Thursday, November 02, 2006

Okay a Bit more Time

Drama, Drama, Drama.

Have I mentioned before that there are times that my family drives me completely nuts, which isn't hard to do because I am nearly there all by myself. I know that seems a bit old news but it is true. The topic of choice is money. The bottom line I really don't have any, which they point out like it is news to me and I am instantly going to be able to make money without any work or time spent redoing my financially status. It is strange that I know that I will be okay and I am at peace about it yet everyone else feels the need to be overly involved in the happenings or for that matter the non-happenings of my current finances. It does seem to me that I am sure there are those out there that are much worse off financially than I am but still what are we going to do.

Not being in school has been wonderful yet a bit unnerving as well. I miss the studying and the time with friends that I once had. I knew what it was like to hang out and laugh with people who were my own age, heck that were the age of my boyfriend but now I spend hours alone and go to bed early because I can't seem to get adjusted to this schedule that I wanted so badly. I do love the schedule but since he works seconds then that means there is very little time for the two of us.

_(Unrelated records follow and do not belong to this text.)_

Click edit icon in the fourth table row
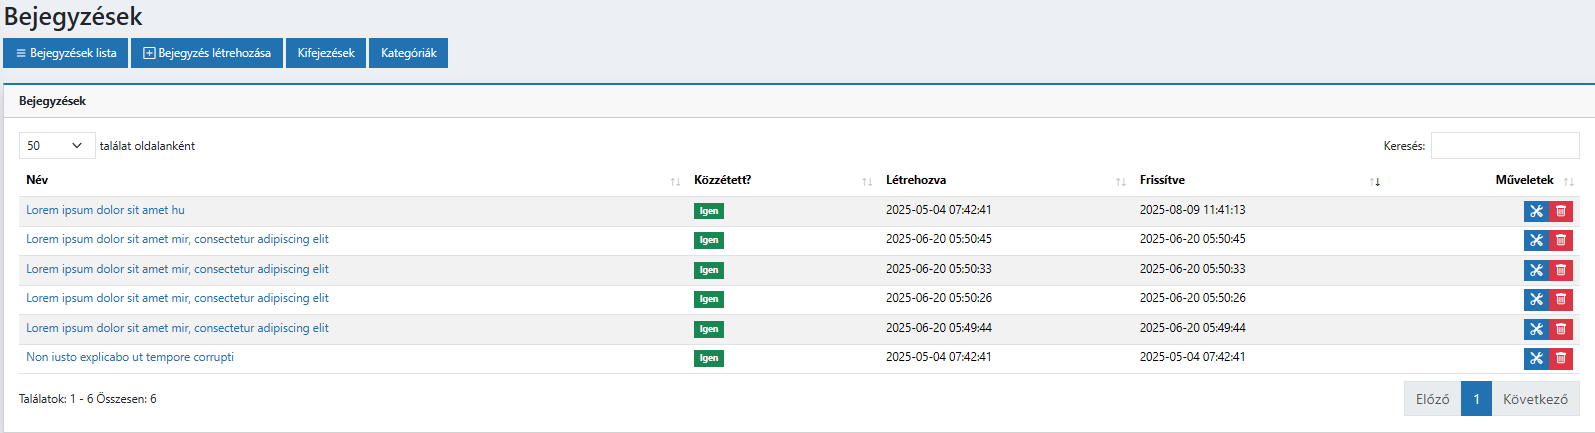Screen dimensions: 1595x433 coord(1536,299)
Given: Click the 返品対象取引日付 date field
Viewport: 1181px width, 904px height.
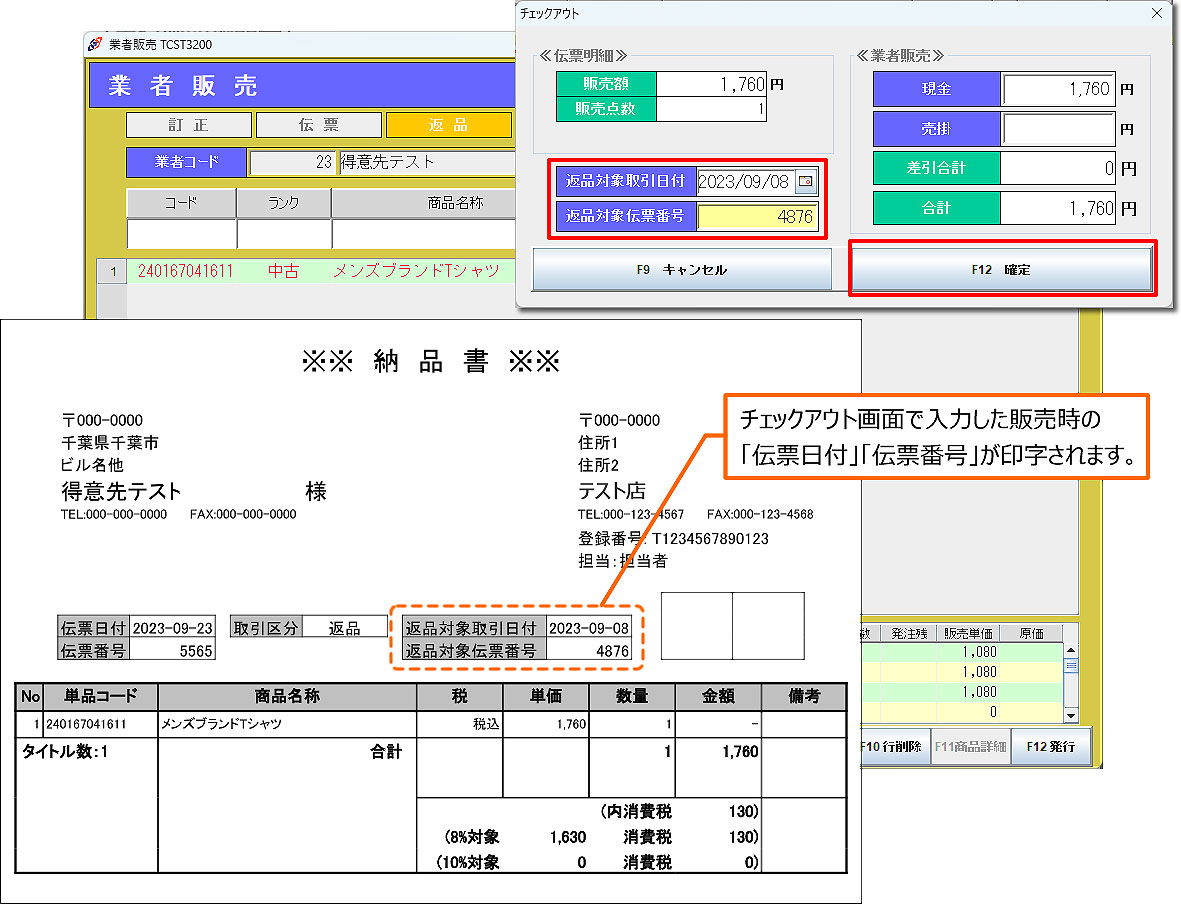Looking at the screenshot, I should 744,182.
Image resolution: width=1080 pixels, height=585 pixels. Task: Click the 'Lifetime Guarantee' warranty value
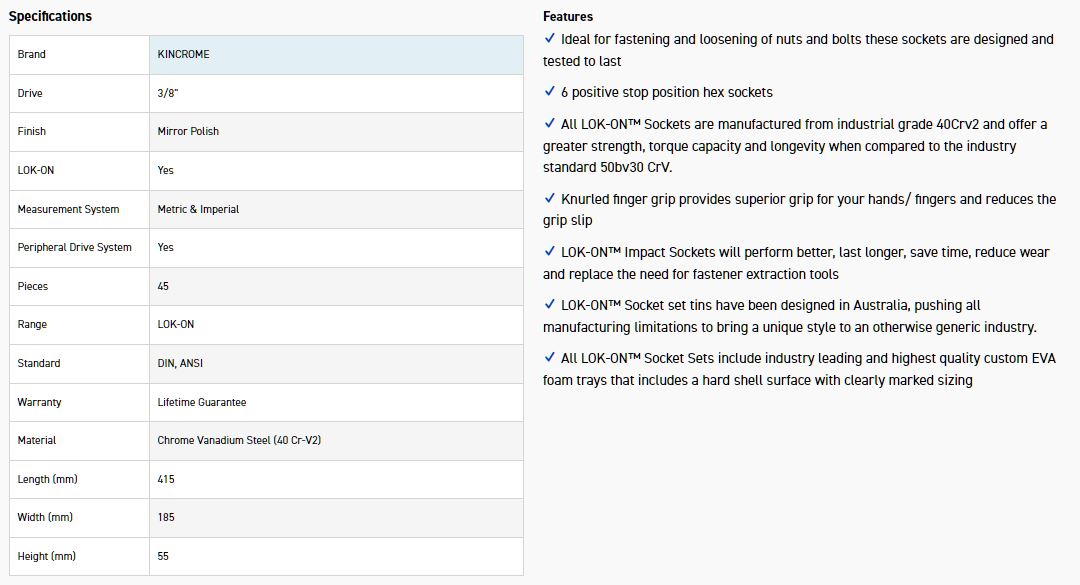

I haven't seen him in three weeks and it is about to kill me emotional. I want to be with him I want to be married I need these things we have been working so hard to have these things and I wish that I could make them a part of my everyday life. Now I don't live in a world were marriage will make everything better or that we will live happily ever after for ever and ever but we can communicate, most days, and we are good at expression, he is the first thing that I think about when I wake up and the last thing that I think about when I go to sleep.

I still love my truck and it is nice to have something that is mine and really mine and no one is going to take it away from me for no reason, at least not yet I wouldn't put it past my mother to give it here best shot to be real honest.

I miss everyone hopefully soon I will get to start spending time with my friends again. You can call me though...Just so you know.